The hardest lanthanide element is:
(A) $Sm$
(B) $La$
(C) $Gd$
(D) $Dy$
(E) $Yb$

Answer 1

In this question, we are finding the hardest lanthanide element. Initially, lanthanide or lanthanide series of chemical elements comprises the ${\text{15}}$ metallic chemical elements with atomic number ${\text{57 - 71}}$, from lanthanum through lutetium.

Complete step by step answer:
Hardest lanthanide element is lutetium $\left( {{}_{71}Lu} \right)$ but from among the given options gadolinium $\left( {Gd} \right)$ is the hardest lanthanide. The hardness of a few lanthanide elements on Vickers scale is given below. Vickers test is used for all the metals and it is one of the widest scales among hardness tests. It is used to measure the hardness of the materials.

Lanthanide/lanthanides hardness is:
${}_{57}La = 491,\;{}_{62}Sm = 412,\;{}_{64}Gd = 570,{}_{66}Dy = 540,\;{}_{70}Yb = 206$
Lanthanides are involved in the filling of ${\text{4f}}$ orbitals. The bonding energy of ${\text{4f}}$ electrons is comparatively less than that of ${\text{5f}}$- electrons. Actinides are involved in the filling of ${\text{5f}}$-orbitals. The shielding effect of ${\text{5f}}$-electrons is less effective as compared to that of ${\text{4f}}$- electrons.

Lanthanides are less reactive because of their small size compared to actinides. Let us consider an example, lanthanides show less tendency towards complex formation and less tendency towards the formation of oxides and hydroxides.

The lanthanides and actinides together are sometimes called the inner transition elements. The color of lanthanide ions is due to the presence of partly filled f-orbitals.

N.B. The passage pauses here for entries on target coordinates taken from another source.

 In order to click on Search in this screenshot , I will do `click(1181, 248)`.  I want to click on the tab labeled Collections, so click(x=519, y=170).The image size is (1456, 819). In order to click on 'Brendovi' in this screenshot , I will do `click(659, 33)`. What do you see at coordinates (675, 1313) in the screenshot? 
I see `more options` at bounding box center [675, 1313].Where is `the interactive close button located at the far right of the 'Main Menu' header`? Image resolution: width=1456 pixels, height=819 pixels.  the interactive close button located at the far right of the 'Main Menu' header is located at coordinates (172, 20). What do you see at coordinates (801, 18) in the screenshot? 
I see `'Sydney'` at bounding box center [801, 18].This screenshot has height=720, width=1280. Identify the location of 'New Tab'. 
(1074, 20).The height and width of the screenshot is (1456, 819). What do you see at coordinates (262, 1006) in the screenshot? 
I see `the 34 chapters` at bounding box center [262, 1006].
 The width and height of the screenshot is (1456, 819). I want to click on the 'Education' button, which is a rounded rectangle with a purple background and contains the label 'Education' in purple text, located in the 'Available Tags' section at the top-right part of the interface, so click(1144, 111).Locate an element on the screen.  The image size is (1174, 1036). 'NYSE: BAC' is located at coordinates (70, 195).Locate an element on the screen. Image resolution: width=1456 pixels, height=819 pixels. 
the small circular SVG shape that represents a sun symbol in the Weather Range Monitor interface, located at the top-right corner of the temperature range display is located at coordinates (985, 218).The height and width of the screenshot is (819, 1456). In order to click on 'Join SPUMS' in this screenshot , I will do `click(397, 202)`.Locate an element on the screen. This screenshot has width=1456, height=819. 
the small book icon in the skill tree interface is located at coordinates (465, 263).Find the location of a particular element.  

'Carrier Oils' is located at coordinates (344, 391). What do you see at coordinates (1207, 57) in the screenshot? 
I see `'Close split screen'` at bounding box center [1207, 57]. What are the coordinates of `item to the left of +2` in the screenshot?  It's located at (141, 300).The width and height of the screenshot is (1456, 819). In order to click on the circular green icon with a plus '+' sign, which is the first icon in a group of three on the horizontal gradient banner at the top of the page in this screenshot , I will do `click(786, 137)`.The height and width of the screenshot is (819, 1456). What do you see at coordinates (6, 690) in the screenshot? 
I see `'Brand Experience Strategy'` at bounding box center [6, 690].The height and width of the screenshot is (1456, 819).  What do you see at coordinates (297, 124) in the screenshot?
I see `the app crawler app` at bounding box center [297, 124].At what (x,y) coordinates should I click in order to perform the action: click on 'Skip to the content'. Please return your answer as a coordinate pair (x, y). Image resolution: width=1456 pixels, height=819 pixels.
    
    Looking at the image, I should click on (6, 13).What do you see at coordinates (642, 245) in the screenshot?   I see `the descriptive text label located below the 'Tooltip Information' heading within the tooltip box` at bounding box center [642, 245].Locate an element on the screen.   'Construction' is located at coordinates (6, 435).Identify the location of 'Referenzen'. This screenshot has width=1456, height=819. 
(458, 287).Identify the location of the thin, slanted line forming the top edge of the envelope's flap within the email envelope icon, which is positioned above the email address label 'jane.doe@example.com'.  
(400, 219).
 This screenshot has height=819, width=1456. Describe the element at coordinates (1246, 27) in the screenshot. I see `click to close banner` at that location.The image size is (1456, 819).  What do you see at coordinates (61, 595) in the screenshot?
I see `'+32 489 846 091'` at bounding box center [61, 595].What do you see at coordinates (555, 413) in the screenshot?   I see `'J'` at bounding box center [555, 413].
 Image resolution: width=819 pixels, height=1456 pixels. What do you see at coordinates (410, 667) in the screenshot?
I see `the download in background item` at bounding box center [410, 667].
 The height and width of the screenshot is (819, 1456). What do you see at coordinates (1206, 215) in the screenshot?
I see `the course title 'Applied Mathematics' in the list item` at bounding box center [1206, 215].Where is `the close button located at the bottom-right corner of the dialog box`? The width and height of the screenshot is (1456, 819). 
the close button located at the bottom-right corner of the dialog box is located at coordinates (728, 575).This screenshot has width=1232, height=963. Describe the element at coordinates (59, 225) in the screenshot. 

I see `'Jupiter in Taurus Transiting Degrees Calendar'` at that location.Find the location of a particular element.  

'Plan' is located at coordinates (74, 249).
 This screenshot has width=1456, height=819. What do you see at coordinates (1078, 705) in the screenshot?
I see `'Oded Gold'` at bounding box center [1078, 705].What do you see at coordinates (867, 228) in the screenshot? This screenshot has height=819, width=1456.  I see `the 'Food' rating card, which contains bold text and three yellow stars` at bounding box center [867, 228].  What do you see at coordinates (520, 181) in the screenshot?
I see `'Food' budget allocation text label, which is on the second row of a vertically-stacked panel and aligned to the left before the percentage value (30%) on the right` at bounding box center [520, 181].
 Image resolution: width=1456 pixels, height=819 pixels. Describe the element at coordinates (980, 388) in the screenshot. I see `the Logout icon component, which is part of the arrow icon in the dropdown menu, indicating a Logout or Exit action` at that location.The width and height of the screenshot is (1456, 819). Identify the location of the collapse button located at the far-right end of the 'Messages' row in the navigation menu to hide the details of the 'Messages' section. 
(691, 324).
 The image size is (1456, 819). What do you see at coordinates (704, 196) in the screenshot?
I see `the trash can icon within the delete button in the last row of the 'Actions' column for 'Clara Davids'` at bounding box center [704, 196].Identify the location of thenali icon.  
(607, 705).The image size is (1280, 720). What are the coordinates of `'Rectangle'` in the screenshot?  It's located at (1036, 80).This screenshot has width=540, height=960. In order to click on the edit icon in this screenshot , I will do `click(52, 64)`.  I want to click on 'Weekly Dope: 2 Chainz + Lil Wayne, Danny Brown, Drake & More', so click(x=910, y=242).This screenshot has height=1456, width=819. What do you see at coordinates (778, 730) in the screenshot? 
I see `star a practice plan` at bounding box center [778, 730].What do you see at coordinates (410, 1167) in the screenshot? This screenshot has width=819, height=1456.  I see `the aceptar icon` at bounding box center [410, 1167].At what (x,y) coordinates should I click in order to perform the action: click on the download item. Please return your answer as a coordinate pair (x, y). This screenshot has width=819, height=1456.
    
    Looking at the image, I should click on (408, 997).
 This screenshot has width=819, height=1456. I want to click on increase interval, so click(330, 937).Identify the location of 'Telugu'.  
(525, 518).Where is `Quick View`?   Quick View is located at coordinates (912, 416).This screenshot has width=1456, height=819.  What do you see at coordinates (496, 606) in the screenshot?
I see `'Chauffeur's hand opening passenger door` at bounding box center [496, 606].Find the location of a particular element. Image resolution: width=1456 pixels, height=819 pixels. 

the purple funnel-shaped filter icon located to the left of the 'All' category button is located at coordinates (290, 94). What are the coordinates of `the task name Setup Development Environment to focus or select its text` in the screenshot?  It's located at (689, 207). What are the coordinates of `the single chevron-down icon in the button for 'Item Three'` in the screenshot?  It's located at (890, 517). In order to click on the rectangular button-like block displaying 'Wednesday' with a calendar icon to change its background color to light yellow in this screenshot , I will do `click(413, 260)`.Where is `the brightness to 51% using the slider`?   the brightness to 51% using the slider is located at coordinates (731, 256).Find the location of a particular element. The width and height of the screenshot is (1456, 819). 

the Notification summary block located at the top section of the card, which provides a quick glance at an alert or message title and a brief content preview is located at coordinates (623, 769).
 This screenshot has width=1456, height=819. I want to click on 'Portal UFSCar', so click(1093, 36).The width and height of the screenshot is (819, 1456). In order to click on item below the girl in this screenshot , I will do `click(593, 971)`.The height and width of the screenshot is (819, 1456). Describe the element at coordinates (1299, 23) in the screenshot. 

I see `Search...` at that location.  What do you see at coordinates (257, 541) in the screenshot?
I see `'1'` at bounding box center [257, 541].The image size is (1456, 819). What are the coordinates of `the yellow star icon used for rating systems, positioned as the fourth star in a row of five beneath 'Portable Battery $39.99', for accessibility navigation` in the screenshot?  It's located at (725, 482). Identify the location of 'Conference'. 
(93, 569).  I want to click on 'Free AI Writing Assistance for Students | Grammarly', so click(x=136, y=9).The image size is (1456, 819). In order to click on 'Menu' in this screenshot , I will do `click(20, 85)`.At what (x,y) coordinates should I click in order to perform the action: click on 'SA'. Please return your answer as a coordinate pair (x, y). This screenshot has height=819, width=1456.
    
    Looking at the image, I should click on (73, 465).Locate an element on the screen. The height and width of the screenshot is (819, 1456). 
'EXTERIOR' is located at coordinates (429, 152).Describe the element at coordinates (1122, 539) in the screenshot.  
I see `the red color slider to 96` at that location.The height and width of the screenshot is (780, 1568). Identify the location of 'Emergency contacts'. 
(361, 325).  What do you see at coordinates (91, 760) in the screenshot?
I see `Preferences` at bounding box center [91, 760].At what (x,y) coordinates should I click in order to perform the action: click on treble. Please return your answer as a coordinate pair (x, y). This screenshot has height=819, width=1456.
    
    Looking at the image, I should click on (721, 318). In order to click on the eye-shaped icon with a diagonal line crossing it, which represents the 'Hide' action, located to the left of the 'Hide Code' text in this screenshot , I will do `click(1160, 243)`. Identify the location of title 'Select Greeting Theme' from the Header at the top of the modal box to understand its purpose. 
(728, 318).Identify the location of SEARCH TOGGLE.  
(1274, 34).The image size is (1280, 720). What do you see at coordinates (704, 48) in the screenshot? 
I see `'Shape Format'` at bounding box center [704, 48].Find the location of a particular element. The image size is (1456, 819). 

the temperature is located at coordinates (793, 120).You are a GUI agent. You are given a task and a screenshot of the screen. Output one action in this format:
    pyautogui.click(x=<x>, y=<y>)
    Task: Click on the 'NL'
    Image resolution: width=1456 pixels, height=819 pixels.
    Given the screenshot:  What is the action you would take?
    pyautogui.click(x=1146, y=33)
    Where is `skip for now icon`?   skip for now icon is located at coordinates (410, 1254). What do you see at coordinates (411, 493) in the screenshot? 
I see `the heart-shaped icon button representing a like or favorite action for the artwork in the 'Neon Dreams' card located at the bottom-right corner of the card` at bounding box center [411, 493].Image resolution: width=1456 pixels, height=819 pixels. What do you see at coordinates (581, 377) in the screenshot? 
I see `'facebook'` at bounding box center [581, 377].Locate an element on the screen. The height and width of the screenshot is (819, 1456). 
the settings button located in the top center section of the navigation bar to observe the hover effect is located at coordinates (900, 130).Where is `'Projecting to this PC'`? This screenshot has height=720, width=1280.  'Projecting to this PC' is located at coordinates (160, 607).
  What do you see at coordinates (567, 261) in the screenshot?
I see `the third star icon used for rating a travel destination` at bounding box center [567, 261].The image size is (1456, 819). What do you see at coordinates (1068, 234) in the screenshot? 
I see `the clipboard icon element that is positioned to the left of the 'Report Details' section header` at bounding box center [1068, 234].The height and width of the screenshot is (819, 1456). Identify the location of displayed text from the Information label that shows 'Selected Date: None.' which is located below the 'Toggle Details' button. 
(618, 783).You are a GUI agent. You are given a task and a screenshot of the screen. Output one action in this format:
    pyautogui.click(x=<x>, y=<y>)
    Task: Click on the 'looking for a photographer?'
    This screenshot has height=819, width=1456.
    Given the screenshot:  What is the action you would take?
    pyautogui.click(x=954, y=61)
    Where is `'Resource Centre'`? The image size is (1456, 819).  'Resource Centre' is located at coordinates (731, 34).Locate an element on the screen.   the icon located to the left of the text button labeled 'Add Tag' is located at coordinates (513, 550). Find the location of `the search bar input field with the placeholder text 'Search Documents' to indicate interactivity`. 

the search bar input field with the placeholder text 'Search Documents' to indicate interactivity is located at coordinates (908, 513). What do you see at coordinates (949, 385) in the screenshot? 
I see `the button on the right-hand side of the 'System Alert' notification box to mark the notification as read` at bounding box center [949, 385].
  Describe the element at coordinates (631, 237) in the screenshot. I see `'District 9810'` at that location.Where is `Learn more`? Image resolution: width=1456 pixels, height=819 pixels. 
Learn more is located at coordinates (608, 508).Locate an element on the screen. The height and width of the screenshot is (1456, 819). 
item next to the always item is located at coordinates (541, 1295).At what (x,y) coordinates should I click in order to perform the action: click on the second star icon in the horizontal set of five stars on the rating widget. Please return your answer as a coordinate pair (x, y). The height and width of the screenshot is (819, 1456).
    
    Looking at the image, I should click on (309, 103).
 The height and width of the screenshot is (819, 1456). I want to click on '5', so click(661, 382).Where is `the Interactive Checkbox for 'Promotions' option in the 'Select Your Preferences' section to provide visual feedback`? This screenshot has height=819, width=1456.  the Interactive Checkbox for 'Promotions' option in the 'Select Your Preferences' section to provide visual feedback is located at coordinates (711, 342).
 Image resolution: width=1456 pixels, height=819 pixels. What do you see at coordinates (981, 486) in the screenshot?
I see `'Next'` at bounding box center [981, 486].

As a result, it is possible to absorb certain wavelengths from the visible regions of the spectrum.

Hence, option C is correct.

Note: The elements in the lanthanide series undergo steady decrease in the size of the atoms and ions of the rare earth elements with increasing atomic number from lanthanum and this is known as lanthanide contraction.